### WHAT YOU WILL DO
In the article about the Untamed Border Run Festival, which trail running races does the festival include?

### EXCERPT TO READ
:::::

Running passion starts a new adventure

Images of the2023 event supplied by Susie Blissner.

By Tania Phillips

Extreme sport enthusiast Susie Blissner has fallen in love with the beautiful hills around Kilarney where she now lives so it’s hardly surprising that when she was looking for something to do in retirement that she decided to organise her own event running event in the region.

Of course it didn’t hurt that as well as loving running (and mountain biking) she likes to organize things to the point “I annoy people” and has a background in marketing and accounting.

And so out of all that has come the Untamed Border Run Festival two-days of running in some of the most beautiful country in the world in the hills and properties around Killarney 22-23 June.

The event, now in its second year, is two days of trail running events including a 50km, 21km and two 10km events and will have “the same courses as last year with a little twist”.

“Entries are flowing in,” she said.

“When we started the event last year I said I’d be happy if get 15 and we got 200.

“This year I said I want 300 hundred – I don’t know where that number came from, it was just a dream. We won’t get that but we could well go close to the 200 again, But whatever we get is ok, it’s a community event and last year we gave away $5,500 – $600 to nine small community groups including the men’s shed, girl guides, the art gallery and that’s what we’re all about.

“We want to bring tourist runners to our region. Some people didn’t even know where Killarney was which is mind-boogling.”

For Susie, who started her love with sport as a six-year-old swimmer in Melbourne and moved Queensland to spend more time outdoors as a triathlete, the event was also a way of staying involved in a sport she had truly come to love – adventure racing.

“My husband Gavin and I met through sport, in the sport of adventure racing,” she explained.

“I had been a triathlete prior to adventure racing and I had done marathon running. Gav had always kept himself extremely strong and fit. We both enjoyed Rogaining which is an orienteering based sport, but we met through adventure racing which is quite an extreme sport. “The duration of adventure races ranges from, back when I started, six hours to ten days.

“We raced in Tasmania and down the Eastern seaboard of Australia.

“My interest in triathlon had waned and I hadn’t trained for a couple of years. I had to buy a mountain bike to commute to work, because I didn’t have a car at the time. But as a result of purchasing a mountain bike I was looking for a more nature-based sport than triathlon afforded so I started orienteering on a mountain bike which led to me becoming very passionate about orienteering maps and compasses which then led me into rogains which is where I first met Gavin but I had already started adventure racing. In fact, we had both done a few adventure races.

“Gav did a ten day one in Broken Hill and I was dabbling in 24 hour adventure races. Gav asked me to join he and two of his work buddies, all firefighters in Brisbane, on a 10-day adventure race in Tasmania which was in February in 2006.

:::::

### SOURCE DATA
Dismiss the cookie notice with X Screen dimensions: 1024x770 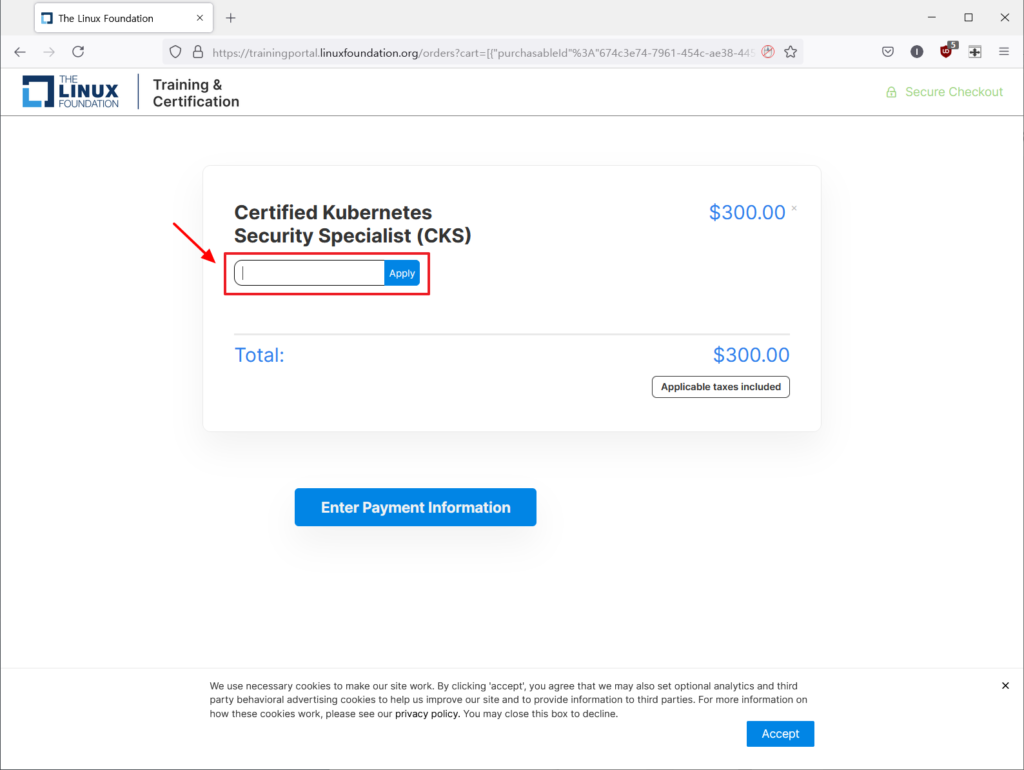[1005, 686]
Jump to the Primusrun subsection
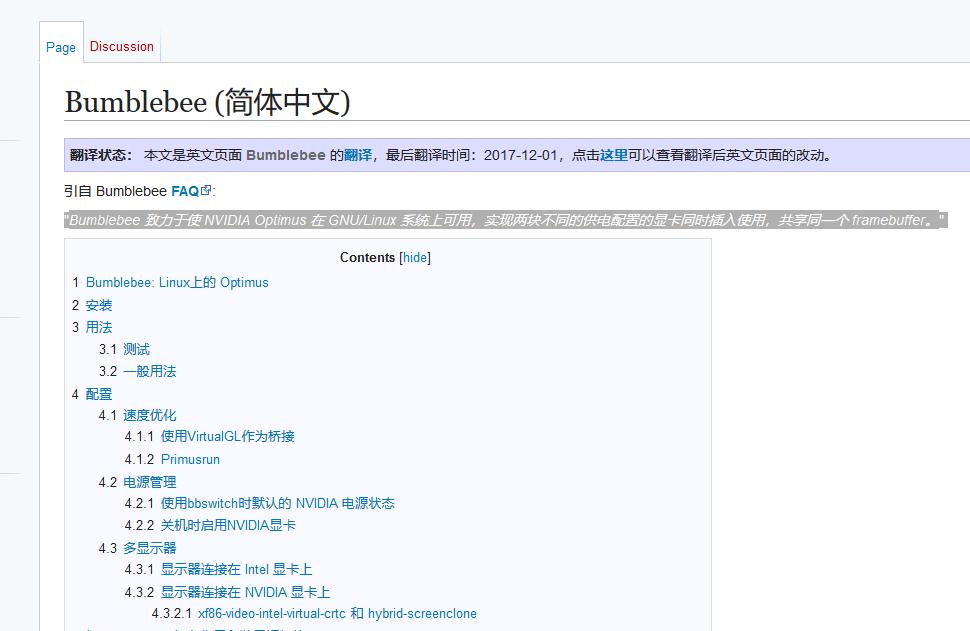The image size is (970, 631). (x=190, y=459)
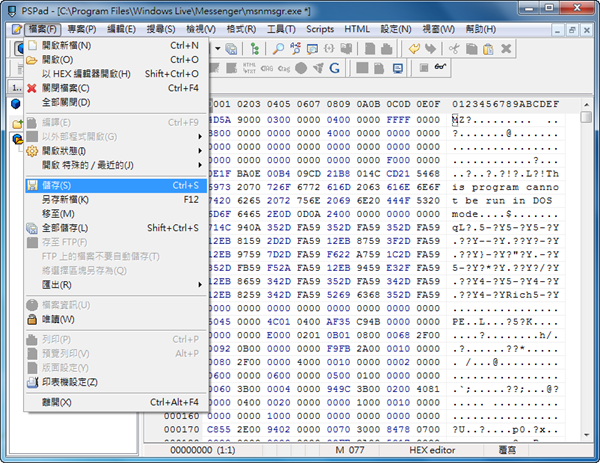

:::::

### PROBLEM SOLUTION
A 50km, a 21km and two 10km races.